Reproduce verbatim the stretch of the commentary on ESG below, from "A useful little" through "the metropolitan elite.".

*GIVEN TEXT*:

● ● ● ●

A useful little guide to, test of, the disconnect between the people of Britain and those who claim to speak for them. Or, if you prefer, that chasm between the red wall and the metropolitan elite.
It is a currently fashionable claim that companies must pay great attention to environmental, sustainability and governance issues, ESG. This includes things like ensuring that suppliers 5 levels down the supply chain pay the minimum wage etc. There are two forms of this insistence upon ESG. One is simply that the metropolitan elite – those who run the investment funds are just as much part of it as those who write for broadsheet papers, they share the culture and are probably bedding each other – think that people should be worried about ESG. You know, because.

● ● ● ●

Dataset entries:

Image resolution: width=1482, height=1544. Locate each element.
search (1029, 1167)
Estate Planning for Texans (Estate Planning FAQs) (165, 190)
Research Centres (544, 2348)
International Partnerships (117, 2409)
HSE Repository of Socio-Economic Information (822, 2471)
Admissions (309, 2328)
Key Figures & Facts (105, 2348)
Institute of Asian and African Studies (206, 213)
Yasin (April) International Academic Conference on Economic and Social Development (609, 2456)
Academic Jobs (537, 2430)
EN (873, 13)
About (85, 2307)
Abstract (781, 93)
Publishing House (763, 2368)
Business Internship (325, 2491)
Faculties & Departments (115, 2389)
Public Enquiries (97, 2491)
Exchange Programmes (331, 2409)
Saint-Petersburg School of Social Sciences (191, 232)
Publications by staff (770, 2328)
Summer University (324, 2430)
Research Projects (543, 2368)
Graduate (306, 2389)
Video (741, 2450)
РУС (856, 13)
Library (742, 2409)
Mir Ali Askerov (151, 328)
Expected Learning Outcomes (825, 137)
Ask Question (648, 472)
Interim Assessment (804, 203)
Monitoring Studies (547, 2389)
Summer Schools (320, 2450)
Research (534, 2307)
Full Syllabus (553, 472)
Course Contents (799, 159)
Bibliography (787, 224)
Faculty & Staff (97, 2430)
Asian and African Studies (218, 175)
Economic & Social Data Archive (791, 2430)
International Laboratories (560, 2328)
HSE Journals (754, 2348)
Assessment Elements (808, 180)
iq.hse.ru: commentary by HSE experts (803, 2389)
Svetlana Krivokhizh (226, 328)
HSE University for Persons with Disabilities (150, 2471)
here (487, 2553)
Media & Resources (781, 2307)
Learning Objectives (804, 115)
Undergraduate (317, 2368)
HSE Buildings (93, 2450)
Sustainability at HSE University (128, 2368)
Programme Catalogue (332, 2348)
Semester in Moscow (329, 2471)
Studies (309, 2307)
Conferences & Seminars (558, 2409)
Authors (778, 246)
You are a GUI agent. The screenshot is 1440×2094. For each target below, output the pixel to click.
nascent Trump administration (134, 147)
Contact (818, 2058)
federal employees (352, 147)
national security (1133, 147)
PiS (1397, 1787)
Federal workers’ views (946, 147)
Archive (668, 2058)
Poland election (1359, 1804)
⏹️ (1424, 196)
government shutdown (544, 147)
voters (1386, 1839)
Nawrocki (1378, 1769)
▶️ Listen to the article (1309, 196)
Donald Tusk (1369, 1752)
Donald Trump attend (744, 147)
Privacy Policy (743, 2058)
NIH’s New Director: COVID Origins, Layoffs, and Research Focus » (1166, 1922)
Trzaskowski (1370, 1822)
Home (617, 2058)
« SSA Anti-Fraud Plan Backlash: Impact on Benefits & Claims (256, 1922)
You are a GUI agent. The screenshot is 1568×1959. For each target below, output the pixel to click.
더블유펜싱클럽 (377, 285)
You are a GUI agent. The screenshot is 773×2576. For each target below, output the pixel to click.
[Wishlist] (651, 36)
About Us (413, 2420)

● ● ● ●

*WRITTEN RESPONSE*:
A useful little guide to, test of, the disconnect between the people of Britain and those who claim to speak for them. Or, if you prefer, that chasm between the red wall and the metropolitan elite.